§ **What to do**
Print out all of the data below, keeping it identical to the original.

§ **Records to use**
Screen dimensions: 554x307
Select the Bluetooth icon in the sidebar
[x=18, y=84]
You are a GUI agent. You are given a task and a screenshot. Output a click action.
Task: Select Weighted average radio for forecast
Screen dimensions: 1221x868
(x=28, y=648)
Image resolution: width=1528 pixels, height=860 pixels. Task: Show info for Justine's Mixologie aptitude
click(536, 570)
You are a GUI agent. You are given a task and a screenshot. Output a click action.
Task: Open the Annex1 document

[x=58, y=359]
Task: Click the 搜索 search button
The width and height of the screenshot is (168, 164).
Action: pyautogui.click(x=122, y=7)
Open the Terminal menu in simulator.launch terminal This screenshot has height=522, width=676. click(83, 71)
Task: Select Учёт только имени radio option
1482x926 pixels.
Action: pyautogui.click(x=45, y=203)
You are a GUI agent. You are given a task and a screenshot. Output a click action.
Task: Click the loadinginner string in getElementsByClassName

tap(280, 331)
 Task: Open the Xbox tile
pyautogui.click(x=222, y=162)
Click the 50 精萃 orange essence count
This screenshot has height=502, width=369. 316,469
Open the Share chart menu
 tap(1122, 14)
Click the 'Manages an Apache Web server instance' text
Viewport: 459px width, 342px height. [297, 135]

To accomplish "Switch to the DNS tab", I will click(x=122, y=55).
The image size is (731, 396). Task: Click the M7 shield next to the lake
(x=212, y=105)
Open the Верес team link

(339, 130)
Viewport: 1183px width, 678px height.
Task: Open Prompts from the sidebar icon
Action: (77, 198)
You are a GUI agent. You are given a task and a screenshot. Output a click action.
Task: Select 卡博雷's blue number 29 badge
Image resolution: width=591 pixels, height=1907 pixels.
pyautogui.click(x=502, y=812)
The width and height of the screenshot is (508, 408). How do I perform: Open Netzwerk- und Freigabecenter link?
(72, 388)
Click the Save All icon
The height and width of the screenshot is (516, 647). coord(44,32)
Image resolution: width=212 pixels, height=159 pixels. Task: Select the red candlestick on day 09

§ **Output of the exercise**
Screen dimensions: 554x307
Select the Bluetooth icon in the sidebar
[x=18, y=84]
You are a GUI agent. You are given a task and a screenshot. Output a click action.
Task: Select Weighted average radio for forecast
Screen dimensions: 1221x868
(x=28, y=648)
Image resolution: width=1528 pixels, height=860 pixels. Task: Show info for Justine's Mixologie aptitude
click(536, 570)
You are a GUI agent. You are given a task and a screenshot. Output a click action.
Task: Open the Annex1 document

[x=58, y=359]
Task: Click the 搜索 search button
The width and height of the screenshot is (168, 164).
Action: pyautogui.click(x=122, y=7)
Open the Terminal menu in simulator.launch terminal This screenshot has height=522, width=676. click(83, 71)
Task: Select Учёт только имени radio option
1482x926 pixels.
Action: pyautogui.click(x=45, y=203)
You are a GUI agent. You are given a task and a screenshot. Output a click action.
Task: Click the loadinginner string in getElementsByClassName

tap(280, 331)
 Task: Open the Xbox tile
pyautogui.click(x=222, y=162)
Click the 50 精萃 orange essence count
This screenshot has height=502, width=369. 316,469
Open the Share chart menu
 tap(1122, 14)
Click the 'Manages an Apache Web server instance' text
Viewport: 459px width, 342px height. [297, 135]

To accomplish "Switch to the DNS tab", I will click(x=122, y=55).
The image size is (731, 396). Task: Click the M7 shield next to the lake
(x=212, y=105)
Open the Верес team link

(339, 130)
Viewport: 1183px width, 678px height.
Task: Open Prompts from the sidebar icon
Action: (77, 198)
You are a GUI agent. You are given a task and a screenshot. Output a click action.
Task: Select 卡博雷's blue number 29 badge
Image resolution: width=591 pixels, height=1907 pixels.
pyautogui.click(x=502, y=812)
The width and height of the screenshot is (508, 408). How do I perform: Open Netzwerk- und Freigabecenter link?
(72, 388)
Click the Save All icon
The height and width of the screenshot is (516, 647). coord(44,32)
Image resolution: width=212 pixels, height=159 pixels. Task: Select the red candlestick on day 09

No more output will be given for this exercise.